A year ago, President Donald Trump framed his victory as a sweeping mandate. "America has given us an unprecedented and powerful mandate," he said shortly after Election Day, and he repeated the idea in his inaugural remarks that the nation was unifying behind his agenda.
“America has given us an unprecedented and powerful mandate.”
Those claims were widely overstated then, and recent polling makes them even harder to reconcile with the political reality he now faces. While overall approval ratings matter, political scientists and strategists often point to the share of voters who strongly approve as the better barometer of a leader’s真正 base—and that measure for Trump has slipped to roughly one in five Americans.
What the Polls Show
A series of national surveys in recent weeks has recorded new second-term lows (or near-lows) for the share of Americans who strongly approve of Trump:
- NBC News–SurveyMonkey: Strong approval fell from 26% in April to 21% in the latest poll; among self-identified MAGA Republicans it dropped from 78% to 70%.
- AP-NORC: 18% this month — the only lower readings in that survey’s history were 15% (Dec. 2017) and 16% (June 2017).
- Reuters-Ipsos: 19% this month, down from 29% in January.
- Fox News: 22% in the most recent poll; his prior low across both terms was 25%.
- Marquette University Law School: 21% last month — the lowest second-term reading in that survey.
- Marist (NPR/PBS): An outlier at 26%, but still a new low for his second term and similar to levels seen after the Jan. 6, 2021, Capitol riot.
Across these polls, the pattern is consistent: the intensely devoted segment of Trump’s following appears smaller than it has been for much of his presidency.
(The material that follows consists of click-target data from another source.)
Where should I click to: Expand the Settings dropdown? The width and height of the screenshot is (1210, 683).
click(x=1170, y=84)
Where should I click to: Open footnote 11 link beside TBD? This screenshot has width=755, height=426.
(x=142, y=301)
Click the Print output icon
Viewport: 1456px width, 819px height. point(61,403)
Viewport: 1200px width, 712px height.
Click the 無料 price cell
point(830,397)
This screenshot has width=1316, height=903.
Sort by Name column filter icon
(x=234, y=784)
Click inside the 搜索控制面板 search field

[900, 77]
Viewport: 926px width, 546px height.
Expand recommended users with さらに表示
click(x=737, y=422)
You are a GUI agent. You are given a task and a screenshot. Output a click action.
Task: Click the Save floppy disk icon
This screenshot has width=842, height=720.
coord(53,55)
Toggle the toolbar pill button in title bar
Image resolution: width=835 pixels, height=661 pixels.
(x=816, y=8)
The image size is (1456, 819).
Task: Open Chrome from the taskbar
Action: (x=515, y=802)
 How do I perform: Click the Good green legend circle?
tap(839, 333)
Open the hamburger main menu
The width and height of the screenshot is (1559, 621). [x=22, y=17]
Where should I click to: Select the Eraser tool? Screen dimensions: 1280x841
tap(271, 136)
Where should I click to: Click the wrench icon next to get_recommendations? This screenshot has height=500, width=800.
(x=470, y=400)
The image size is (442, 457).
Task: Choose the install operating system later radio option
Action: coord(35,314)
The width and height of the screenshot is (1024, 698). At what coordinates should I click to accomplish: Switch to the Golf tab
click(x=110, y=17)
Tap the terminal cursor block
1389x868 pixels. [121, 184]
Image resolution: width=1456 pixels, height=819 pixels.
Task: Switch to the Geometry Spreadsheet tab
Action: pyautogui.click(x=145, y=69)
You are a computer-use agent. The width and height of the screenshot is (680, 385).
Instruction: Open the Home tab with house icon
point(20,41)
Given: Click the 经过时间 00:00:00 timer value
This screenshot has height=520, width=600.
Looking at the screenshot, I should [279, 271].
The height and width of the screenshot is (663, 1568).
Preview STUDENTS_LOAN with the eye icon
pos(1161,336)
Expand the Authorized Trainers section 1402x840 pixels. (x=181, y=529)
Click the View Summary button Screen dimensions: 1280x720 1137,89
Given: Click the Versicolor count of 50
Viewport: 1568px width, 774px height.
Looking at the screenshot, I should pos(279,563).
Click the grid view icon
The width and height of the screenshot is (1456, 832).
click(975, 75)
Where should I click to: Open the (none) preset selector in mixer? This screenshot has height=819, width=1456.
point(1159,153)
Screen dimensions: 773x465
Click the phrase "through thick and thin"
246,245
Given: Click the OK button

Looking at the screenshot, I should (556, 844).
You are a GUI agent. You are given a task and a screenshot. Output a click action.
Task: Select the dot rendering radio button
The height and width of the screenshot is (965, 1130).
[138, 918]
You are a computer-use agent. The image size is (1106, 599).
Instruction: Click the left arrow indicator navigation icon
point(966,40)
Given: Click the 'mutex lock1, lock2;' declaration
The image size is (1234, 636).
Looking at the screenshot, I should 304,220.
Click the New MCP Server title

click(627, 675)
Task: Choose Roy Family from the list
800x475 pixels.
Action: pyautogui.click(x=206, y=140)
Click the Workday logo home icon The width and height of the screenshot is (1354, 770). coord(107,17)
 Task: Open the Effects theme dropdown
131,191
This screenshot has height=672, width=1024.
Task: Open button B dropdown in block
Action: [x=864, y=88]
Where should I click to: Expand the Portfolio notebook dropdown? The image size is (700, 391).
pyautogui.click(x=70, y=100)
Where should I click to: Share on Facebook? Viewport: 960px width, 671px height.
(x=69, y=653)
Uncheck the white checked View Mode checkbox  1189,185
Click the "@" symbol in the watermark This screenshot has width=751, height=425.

Why Strong Approval Matters
Strong approval reflects voters who are most likely to turn out, defend, and mobilize on behalf of a politician. For Trump, that intense loyalty has been the foundation of his influence within the Republican Party—making other Republicans hesitant to criticize or oppose him. A shrinking "strongly approve" cohort therefore weakens his unilateral leverage over GOP lawmakers.
Political Implications
A reduced core following does not mean immediate defections, but it can change incentives for Republican officials. Some lawmakers may feel less politically vulnerable if they break with him. Recent examples that suggest growing independence among Republicans include House members who pushed to release files related to Jeffrey Epstein, high-profile pushback from figures such as Rep. Marjorie Taylor Greene in different contexts, and an Indiana State Senate vote in which a GOP majority declined to redraw congressional maps to satisfy Trump’s request.
That combination — declining intense support plus isolated GOP resistance — suggests Trump’s claim of a broad, unassailable mandate is weaker than he asserts.
Bottom line: Watch the "strongly approve" metric. If it continues to fall, Trump’s ability to command unified party discipline could be increasingly constrained.